Pixel coordinate grounding data:
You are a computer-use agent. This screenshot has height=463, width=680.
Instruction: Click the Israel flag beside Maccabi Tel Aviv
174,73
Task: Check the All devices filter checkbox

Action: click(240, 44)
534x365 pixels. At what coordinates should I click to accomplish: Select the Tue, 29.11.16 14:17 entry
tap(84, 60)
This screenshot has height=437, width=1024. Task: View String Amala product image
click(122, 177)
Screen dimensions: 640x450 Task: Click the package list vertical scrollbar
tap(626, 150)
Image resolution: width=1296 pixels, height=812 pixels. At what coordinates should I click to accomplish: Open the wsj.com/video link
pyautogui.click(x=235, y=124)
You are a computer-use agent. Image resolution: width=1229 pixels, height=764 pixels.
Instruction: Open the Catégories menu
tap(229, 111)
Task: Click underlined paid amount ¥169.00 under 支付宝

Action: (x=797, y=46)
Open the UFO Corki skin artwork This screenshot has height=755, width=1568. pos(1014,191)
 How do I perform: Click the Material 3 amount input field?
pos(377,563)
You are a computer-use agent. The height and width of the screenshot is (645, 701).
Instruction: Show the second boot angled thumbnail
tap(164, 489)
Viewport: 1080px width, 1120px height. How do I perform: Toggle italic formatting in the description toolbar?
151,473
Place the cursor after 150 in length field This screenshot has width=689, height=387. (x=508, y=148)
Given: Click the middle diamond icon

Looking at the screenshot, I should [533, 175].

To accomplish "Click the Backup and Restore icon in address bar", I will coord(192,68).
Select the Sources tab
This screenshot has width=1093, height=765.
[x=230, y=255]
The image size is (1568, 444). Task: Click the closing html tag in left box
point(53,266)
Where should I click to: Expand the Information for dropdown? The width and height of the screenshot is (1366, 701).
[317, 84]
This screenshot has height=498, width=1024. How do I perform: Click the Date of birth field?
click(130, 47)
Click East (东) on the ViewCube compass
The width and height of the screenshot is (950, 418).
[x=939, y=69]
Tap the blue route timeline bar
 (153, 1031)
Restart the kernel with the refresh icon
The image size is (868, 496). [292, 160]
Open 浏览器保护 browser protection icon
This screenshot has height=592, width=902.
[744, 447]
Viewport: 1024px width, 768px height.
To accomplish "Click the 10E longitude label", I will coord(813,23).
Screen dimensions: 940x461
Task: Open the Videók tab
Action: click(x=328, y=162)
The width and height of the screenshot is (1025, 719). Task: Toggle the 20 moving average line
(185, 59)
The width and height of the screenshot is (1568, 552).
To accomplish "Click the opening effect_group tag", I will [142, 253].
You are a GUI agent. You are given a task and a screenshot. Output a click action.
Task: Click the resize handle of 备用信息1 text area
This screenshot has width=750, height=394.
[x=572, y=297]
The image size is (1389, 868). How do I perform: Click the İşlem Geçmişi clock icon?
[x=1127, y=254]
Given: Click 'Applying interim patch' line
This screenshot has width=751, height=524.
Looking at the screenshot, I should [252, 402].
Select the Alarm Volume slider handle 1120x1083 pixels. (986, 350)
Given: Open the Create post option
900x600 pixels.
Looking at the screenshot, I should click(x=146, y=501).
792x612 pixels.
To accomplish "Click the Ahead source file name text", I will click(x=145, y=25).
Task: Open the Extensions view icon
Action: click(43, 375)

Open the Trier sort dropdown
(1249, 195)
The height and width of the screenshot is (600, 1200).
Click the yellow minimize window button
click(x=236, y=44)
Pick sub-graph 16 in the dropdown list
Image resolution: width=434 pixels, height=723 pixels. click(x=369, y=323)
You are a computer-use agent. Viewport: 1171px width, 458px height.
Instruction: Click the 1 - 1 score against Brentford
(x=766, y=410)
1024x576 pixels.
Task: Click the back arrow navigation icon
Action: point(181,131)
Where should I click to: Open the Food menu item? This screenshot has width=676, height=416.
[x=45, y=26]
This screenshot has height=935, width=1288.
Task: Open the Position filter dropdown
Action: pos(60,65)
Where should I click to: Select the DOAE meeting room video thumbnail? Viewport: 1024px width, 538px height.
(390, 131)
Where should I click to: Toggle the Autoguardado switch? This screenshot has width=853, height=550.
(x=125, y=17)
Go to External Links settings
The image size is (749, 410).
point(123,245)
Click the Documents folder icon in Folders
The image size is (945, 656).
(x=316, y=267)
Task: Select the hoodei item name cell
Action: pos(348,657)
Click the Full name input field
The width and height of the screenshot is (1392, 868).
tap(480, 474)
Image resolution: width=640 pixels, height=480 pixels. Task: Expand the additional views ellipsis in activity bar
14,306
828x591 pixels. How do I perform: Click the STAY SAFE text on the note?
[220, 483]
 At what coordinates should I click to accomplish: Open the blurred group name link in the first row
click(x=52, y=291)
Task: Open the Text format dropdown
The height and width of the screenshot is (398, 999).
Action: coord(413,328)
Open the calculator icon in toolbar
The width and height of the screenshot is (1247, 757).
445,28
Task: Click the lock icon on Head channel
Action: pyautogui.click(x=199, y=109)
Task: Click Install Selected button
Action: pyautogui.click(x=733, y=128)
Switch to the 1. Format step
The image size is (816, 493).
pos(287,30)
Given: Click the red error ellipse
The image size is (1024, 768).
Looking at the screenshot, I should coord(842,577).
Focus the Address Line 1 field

- PROBLEM TO SOLVE
Restate all entries above verbatim.

- WRITTEN SOLUTION
You are a computer-use agent. This screenshot has height=463, width=680.
Instruction: Click the Israel flag beside Maccabi Tel Aviv
174,73
Task: Check the All devices filter checkbox

Action: click(240, 44)
534x365 pixels. At what coordinates should I click to accomplish: Select the Tue, 29.11.16 14:17 entry
tap(84, 60)
This screenshot has height=437, width=1024. Task: View String Amala product image
click(122, 177)
Screen dimensions: 640x450 Task: Click the package list vertical scrollbar
tap(626, 150)
Image resolution: width=1296 pixels, height=812 pixels. At what coordinates should I click to accomplish: Open the wsj.com/video link
pyautogui.click(x=235, y=124)
You are a computer-use agent. Image resolution: width=1229 pixels, height=764 pixels.
Instruction: Open the Catégories menu
tap(229, 111)
Task: Click underlined paid amount ¥169.00 under 支付宝

Action: (x=797, y=46)
Open the UFO Corki skin artwork This screenshot has height=755, width=1568. pos(1014,191)
 How do I perform: Click the Material 3 amount input field?
pos(377,563)
You are a computer-use agent. The height and width of the screenshot is (645, 701).
Instruction: Show the second boot angled thumbnail
tap(164, 489)
Viewport: 1080px width, 1120px height. How do I perform: Toggle italic formatting in the description toolbar?
151,473
Place the cursor after 150 in length field This screenshot has width=689, height=387. (x=508, y=148)
Given: Click the middle diamond icon

Looking at the screenshot, I should [533, 175].

To accomplish "Click the Backup and Restore icon in address bar", I will coord(192,68).
Select the Sources tab
This screenshot has width=1093, height=765.
[x=230, y=255]
The image size is (1568, 444). Task: Click the closing html tag in left box
point(53,266)
Where should I click to: Expand the Information for dropdown? The width and height of the screenshot is (1366, 701).
[317, 84]
This screenshot has height=498, width=1024. How do I perform: Click the Date of birth field?
click(130, 47)
Click East (东) on the ViewCube compass
The width and height of the screenshot is (950, 418).
[x=939, y=69]
Tap the blue route timeline bar
 (153, 1031)
Restart the kernel with the refresh icon
The image size is (868, 496). [292, 160]
Open 浏览器保护 browser protection icon
This screenshot has height=592, width=902.
[744, 447]
Viewport: 1024px width, 768px height.
To accomplish "Click the 10E longitude label", I will coord(813,23).
Screen dimensions: 940x461
Task: Open the Videók tab
Action: click(x=328, y=162)
The width and height of the screenshot is (1025, 719). Task: Toggle the 20 moving average line
(185, 59)
The width and height of the screenshot is (1568, 552).
To accomplish "Click the opening effect_group tag", I will [142, 253].
You are a GUI agent. You are given a task and a screenshot. Output a click action.
Task: Click the resize handle of 备用信息1 text area
This screenshot has width=750, height=394.
[x=572, y=297]
The image size is (1389, 868). How do I perform: Click the İşlem Geçmişi clock icon?
[x=1127, y=254]
Given: Click 'Applying interim patch' line
This screenshot has width=751, height=524.
Looking at the screenshot, I should [252, 402].
Select the Alarm Volume slider handle 1120x1083 pixels. (986, 350)
Given: Open the Create post option
900x600 pixels.
Looking at the screenshot, I should click(x=146, y=501).
792x612 pixels.
To accomplish "Click the Ahead source file name text", I will click(x=145, y=25).
Task: Open the Extensions view icon
Action: click(43, 375)

Open the Trier sort dropdown
(1249, 195)
The height and width of the screenshot is (600, 1200).
Click the yellow minimize window button
click(x=236, y=44)
Pick sub-graph 16 in the dropdown list
Image resolution: width=434 pixels, height=723 pixels. click(x=369, y=323)
You are a computer-use agent. Viewport: 1171px width, 458px height.
Instruction: Click the 1 - 1 score against Brentford
(x=766, y=410)
1024x576 pixels.
Task: Click the back arrow navigation icon
Action: point(181,131)
Where should I click to: Open the Food menu item? This screenshot has width=676, height=416.
[x=45, y=26]
This screenshot has height=935, width=1288.
Task: Open the Position filter dropdown
Action: pos(60,65)
Where should I click to: Select the DOAE meeting room video thumbnail? Viewport: 1024px width, 538px height.
(390, 131)
Where should I click to: Toggle the Autoguardado switch? This screenshot has width=853, height=550.
(x=125, y=17)
Go to External Links settings
The image size is (749, 410).
point(123,245)
Click the Documents folder icon in Folders
The image size is (945, 656).
(x=316, y=267)
Task: Select the hoodei item name cell
Action: pos(348,657)
Click the Full name input field
The width and height of the screenshot is (1392, 868).
tap(480, 474)
Image resolution: width=640 pixels, height=480 pixels. Task: Expand the additional views ellipsis in activity bar
14,306
828x591 pixels. How do I perform: Click the STAY SAFE text on the note?
[220, 483]
 At what coordinates should I click to accomplish: Open the blurred group name link in the first row
click(x=52, y=291)
Task: Open the Text format dropdown
The height and width of the screenshot is (398, 999).
Action: coord(413,328)
Open the calculator icon in toolbar
The width and height of the screenshot is (1247, 757).
445,28
Task: Click the lock icon on Head channel
Action: pyautogui.click(x=199, y=109)
Task: Click Install Selected button
Action: pyautogui.click(x=733, y=128)
Switch to the 1. Format step
The image size is (816, 493).
pos(287,30)
Given: Click the red error ellipse
The image size is (1024, 768).
Looking at the screenshot, I should coord(842,577).
Focus the Address Line 1 field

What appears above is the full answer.